There is one limitation, the DAW needs to have some MIDI routing mechanism between tracks. You can read more on this in the “How It Works” section and in the “Setting up ReChord” section in the user manual. Most DAWs do have such a mechanism.
We hoped you would ask! Actually, for some external devices, ReChord might be the perfect companion!
Here are some of ideas:
1. Playing an external synth, a sound module or an expander as an arranger.

If you have MIDI sound modules that have no keyboard, a common way to use them is to insert your DAW between some MIDI keyboard and the sound module. You either play directly through your DAW or use your DAW as a sequencer and output the MIDI sequence to the external sound module. As soon as you bring ReChord inside your DAW, the sequences you send to your external module will begin to respond to the chords you play on the keyboard!
Your write a bass line for your monophonic analogic synth and it will change as you change chords on the keyboard. Just make sure to turn off Melody and Chords in the Transposer’s MIDI thru section, so that your monophonic device only get its sequence from the DAW and not the notes you play on the keyboard.
If your sound module is polyphonic things get even more interesting. You can play both a solo on top of your sequence, which now acts as an accompaniment, and change chords as with an arranger!
And if your sound module also happens to be multitimbral, like say a Ketron or a Waldorf Blofeld or a Roland Integra, then using ReChord in your DAW will probably get the most out of your module. A multitimbral sound module is an such a powerful tool, that it becomes really tricky to operate at “full power” even with a keyboard and a DAW together. Here is the classic dilemma: on one side, you can play it live from your keyboard, but then you would use only one part (you could use, of course, several parts, but you would just layer sounds). On the other side you can sequence several parts in your DAW and get your nice complex arrangement. But then, darn, you are restricted in what you can play live on top, because your solo should match the chords you have already written in your arrangement. What a shame your sequences do not respond to chords! Well, just bring ReChord in and they will, and you can truly play your multitimbral sound module as an arranger in your DAW!
2. Playing a synth/workstation keyboard as an arranger.
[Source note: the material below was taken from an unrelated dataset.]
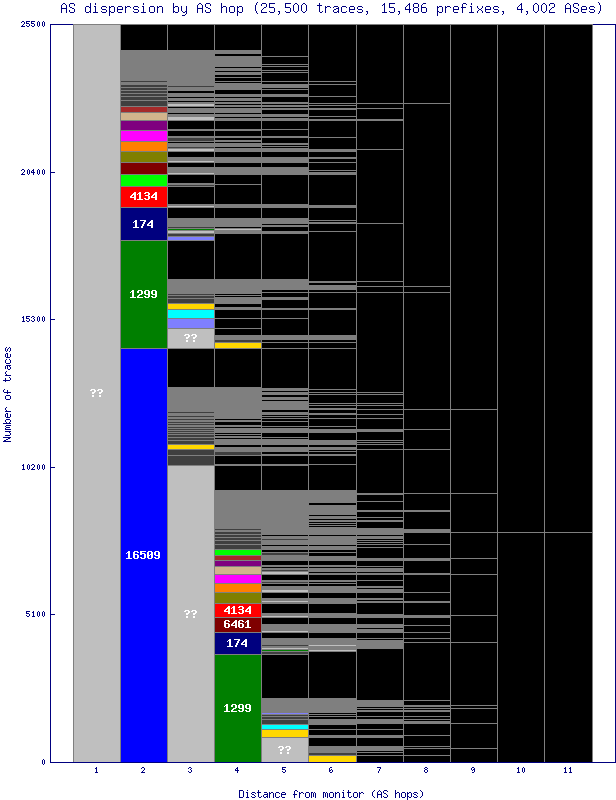Image resolution: width=616 pixels, height=800 pixels.
Task: Click the x-axis tick label 11
Action: pyautogui.click(x=568, y=771)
This is similar to playing an external sound module, except that you play directly on the keyboard of your synth. Connect your synth keyboard to your DAW, load ReChord Scanner on a MIDI track that monitors your synth, and add a Transposer track with an accompaniment pattern, which you route back into your synth. Set your Transposer MIDI thru to play Melody notes, so you can play a solo on top of the accompaniment. And set the synth to “Local OFF”, so that it does not play sounds directly, it will play instead through the DAW and back. And that’s it, you can play your synth with the added accompaniment just like an arranger. If your synth is multitimbral it’s just great, you can make accompaniment on several tracks.
3. Playing a MIDI keytar as an arranger.

In contrast to a classic harware arranger, where the keyboard is split into two fixed areas for the left and right hand, ReChord features a dynamic keyboard split mechanism, meaning that you can play both melody and chords anywhere on the keyboard.
A cool and rather surprising benefit of this feature is the following: you can quite easily control your ReChord-based arranger by playing both melody and chords with just one hand. When using just one hand, the melody/chord split rule gets very simple: press one or two keys at a time, they are melody. Press three or more keys not too far apart, it’s a chord.
So if you are a keytar player, you may find ReChord to be a quite useful tool. Make your accompaniment style in your DAW and map chord notes and melody notes to different instruments. With a little practice you can control the chord progression AND play two instruments at a time, all this litteraly single-handed! And if you also map one of the handle sliders to the chord-inversion controller in ReChord you can make the accompaniment go crazy!